Les États-Unis ont donc à cet égard plus que les moyens de jouer sur la corde sensible et Donald Trump ne va certainement pas s'en priver. Néanmoins, sur ce point le Général (2 s) Dominique Trinquand tient à se montrer rassurant, estimant que la proposition américaine est encore bien loin de se concrétiser, qui plus est dans le cadre de l'ONU: «Nous européens, nous connaissons déjà les difficultés de travailler à 28, alors je vous laisse imaginer les difficultés de travailler à 193.»
Fin juin, lors du vote du dernier budget, les États-Unis avaient déjà obtenu une réduction des fonds alloués aux opérations de maintien de la paix. Une réduction de l'ordre de 600 millions de dollars, principalement sur des missions au Soudan et à Haïti, précise le Général Trinquand. Une coupe franche lourde de conséquences pour le fonctionnement de l'ONU, d'autant plus qu'aucune règle de compensation n'est de mise: une baisse dans les contributions américaines se traduit automatiquement par une coupe dans les opérations. Néanmoins, comme le souligne notre expert, certains acteurs en croissance économique émergent peu à peu dans le top 3 des contributeurs, comme la Chine qui vient de supplanter le Japon à la deuxième place. Il tient également à souligner la participation au budget des Nations unies de sociétés privées américaines.
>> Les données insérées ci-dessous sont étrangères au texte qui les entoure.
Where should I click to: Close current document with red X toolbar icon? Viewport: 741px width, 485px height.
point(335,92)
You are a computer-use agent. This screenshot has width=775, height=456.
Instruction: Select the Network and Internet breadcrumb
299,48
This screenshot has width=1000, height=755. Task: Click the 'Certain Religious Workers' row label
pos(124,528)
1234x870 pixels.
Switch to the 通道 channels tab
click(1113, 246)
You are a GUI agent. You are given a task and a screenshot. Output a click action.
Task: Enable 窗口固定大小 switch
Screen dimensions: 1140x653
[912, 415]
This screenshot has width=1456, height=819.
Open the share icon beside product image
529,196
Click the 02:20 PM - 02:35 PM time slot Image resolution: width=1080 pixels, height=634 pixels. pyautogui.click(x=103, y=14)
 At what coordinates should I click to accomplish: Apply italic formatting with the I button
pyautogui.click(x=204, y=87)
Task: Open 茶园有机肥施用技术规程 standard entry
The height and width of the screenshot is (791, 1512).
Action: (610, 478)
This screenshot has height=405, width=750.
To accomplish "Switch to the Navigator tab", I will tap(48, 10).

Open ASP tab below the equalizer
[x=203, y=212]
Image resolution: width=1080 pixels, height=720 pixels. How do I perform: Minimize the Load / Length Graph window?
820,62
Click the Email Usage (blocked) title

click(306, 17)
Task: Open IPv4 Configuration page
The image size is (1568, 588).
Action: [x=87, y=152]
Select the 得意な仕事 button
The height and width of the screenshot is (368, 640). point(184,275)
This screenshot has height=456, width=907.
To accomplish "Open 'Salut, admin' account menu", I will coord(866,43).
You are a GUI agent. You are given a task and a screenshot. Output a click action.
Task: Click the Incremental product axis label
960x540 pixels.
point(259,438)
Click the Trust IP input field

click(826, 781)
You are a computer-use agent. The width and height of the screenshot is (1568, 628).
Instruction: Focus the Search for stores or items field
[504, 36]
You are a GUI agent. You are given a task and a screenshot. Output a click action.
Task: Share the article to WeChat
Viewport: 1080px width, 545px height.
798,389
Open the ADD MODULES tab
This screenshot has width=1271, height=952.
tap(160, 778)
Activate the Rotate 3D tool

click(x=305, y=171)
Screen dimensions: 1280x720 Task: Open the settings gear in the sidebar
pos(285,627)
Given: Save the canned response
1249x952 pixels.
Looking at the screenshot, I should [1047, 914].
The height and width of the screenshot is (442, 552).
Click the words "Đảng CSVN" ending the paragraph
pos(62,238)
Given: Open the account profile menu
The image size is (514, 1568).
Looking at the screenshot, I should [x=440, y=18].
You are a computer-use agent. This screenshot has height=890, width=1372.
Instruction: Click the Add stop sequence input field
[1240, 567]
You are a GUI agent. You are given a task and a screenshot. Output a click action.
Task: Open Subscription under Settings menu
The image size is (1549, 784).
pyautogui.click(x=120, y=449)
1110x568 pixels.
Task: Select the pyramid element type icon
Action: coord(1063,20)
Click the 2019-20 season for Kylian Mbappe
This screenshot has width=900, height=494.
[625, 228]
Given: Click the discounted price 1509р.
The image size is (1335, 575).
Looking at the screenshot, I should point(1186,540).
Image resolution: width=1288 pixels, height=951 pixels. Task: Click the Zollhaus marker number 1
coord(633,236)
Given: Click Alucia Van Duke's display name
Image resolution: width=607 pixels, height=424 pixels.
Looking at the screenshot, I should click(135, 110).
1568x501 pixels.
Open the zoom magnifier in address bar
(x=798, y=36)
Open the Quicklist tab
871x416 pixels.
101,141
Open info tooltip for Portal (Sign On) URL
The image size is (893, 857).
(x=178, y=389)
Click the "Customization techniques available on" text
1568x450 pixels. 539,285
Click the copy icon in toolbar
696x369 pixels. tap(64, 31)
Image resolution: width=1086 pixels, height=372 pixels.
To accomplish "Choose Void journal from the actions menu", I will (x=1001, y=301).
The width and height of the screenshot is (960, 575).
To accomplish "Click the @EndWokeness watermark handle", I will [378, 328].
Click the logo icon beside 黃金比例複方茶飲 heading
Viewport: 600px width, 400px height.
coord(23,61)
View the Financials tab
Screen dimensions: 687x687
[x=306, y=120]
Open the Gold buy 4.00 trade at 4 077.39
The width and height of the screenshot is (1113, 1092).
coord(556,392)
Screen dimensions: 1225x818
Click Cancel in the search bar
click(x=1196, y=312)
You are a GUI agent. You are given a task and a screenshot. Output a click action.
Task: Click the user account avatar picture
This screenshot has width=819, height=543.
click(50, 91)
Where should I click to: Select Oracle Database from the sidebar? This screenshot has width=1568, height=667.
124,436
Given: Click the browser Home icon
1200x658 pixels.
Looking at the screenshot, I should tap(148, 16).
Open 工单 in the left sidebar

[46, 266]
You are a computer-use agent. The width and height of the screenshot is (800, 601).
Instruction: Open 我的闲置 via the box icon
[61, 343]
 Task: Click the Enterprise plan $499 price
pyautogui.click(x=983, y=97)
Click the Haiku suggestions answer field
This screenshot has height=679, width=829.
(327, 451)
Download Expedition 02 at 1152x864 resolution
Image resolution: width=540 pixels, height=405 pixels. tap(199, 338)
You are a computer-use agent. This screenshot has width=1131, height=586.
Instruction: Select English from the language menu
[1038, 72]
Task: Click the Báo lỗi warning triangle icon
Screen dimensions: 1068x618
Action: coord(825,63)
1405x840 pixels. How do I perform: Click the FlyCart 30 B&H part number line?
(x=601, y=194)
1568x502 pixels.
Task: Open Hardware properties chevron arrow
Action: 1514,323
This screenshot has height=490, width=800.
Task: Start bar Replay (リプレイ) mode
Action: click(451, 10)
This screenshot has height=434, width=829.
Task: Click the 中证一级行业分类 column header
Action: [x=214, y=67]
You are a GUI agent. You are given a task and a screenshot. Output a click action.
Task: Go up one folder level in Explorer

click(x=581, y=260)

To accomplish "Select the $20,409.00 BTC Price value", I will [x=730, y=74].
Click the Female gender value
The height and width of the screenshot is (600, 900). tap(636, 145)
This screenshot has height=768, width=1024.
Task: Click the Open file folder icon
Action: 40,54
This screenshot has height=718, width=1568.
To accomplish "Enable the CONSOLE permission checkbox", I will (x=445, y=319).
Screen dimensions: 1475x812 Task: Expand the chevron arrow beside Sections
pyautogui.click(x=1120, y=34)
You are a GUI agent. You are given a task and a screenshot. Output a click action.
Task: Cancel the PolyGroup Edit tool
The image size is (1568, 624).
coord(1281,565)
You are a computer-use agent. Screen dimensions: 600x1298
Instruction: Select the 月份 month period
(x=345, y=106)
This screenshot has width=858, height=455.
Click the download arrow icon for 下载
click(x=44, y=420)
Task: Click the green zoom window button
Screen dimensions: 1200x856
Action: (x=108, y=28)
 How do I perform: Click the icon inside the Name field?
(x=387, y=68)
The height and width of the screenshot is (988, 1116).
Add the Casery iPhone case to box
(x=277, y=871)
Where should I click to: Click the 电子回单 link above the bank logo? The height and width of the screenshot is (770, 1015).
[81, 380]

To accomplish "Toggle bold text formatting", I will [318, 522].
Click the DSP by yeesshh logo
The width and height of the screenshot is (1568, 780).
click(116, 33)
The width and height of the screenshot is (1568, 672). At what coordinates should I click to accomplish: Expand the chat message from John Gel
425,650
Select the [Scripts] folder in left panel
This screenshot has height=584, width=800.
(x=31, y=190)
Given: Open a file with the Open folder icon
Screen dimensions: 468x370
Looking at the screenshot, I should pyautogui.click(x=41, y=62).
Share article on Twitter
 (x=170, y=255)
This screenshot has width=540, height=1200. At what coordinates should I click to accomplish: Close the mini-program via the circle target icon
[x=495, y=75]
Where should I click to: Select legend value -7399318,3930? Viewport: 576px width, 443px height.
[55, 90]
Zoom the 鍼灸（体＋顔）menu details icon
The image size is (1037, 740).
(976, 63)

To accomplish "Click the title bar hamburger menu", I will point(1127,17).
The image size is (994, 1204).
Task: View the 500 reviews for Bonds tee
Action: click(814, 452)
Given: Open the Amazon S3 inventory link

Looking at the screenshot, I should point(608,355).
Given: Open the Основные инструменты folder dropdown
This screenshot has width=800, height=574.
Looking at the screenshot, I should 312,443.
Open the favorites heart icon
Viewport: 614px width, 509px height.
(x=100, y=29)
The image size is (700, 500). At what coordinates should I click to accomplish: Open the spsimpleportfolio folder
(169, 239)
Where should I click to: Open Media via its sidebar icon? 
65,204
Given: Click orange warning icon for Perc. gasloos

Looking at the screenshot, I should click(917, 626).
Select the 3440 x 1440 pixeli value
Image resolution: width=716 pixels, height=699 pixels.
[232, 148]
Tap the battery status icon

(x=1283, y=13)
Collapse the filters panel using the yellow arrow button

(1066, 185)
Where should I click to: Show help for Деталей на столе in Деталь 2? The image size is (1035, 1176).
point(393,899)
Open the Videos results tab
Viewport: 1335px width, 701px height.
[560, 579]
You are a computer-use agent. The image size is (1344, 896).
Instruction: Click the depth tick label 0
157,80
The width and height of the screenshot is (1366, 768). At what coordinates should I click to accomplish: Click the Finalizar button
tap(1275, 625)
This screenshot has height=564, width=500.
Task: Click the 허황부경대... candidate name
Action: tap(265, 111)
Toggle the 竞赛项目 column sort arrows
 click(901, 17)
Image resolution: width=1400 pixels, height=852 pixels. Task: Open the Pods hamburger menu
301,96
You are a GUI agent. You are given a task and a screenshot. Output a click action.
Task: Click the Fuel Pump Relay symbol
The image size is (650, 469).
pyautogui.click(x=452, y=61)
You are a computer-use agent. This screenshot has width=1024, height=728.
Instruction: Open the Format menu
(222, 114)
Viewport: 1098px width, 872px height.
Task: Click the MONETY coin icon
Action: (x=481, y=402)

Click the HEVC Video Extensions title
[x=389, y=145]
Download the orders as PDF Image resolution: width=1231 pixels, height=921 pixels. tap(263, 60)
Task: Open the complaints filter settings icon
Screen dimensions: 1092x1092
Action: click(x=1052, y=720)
«En fait, ils se sont retrouvés pris à leur propre piège, parce qu'en diminuant le budget des opérations de la paix d'une part et par ailleurs en votant les résolutions permettant les opérations de maintien de la paix, on se retrouve face à une contradiction qu'il est difficile de résoudre.»
Au-delà du discours du Président américain- qu'il estime également «très généraliste»- ce fin connaisseur de l'ONU pointe du doigt une certaine contradiction dans le discours américain à l'encontre de l'organisation internationale.
«Les États-Unis ne peuvent pas d'une part prétendre être l'un des leaders du monde et d'autre part ne pas contribuer à l'enceinte dans lequel le monde s'exprime.»
En témoigne l'engouement médiatique français pour Nikki Haley, ambassadrice américaine à l'ONU. Pressenti pour remplacer Rex Tillerson au département d'État d'ici la fin de l'année, le Figaro louait sa maîtrise de «l'art subtil de la diplomatie». C'est sans doute en référence à ses avertissements à l'Iran et à la Corée du nord, l'un étant menacé de devenir «la prochaine Corée du Nord» et l'autre d'être détruite si les USA avaient à se défendre.
Relevons à la décharge de l'ambassadrice que les Nord-Coréens n'y sont pas allés avec le dos de la cuillère en la qualifiant dans un communiqué de «prostituée politique» adoptant une «attitude hystérique».
Difficile de distinguer quel côté manie la diplomatie avec le plus de subtilité, mais quoi qu'il en soit cette assemblée générale de l'ONU nous promet décidément bien des surprises.